GIVEN INFORMATION:
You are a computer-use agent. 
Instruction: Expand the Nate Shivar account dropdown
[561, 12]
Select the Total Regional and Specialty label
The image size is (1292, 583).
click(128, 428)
--
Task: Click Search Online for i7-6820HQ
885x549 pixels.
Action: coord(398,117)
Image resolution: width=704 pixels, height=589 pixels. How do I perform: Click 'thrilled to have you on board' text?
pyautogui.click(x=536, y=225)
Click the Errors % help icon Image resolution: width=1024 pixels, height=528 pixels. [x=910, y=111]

TASK REQUIREMENTS: Format the rows from the line containing "You are a computer-use agent." through the line containing "click(128, 428)" as a JSON list of strings, one string per line and no blank lines.

RESPONSE:
[
  "You are a computer-use agent. ",
  "Instruction: Expand the Nate Shivar account dropdown",
  "[561, 12]",
  "Select the Total Regional and Specialty label",
  "The image size is (1292, 583).",
  "click(128, 428)"
]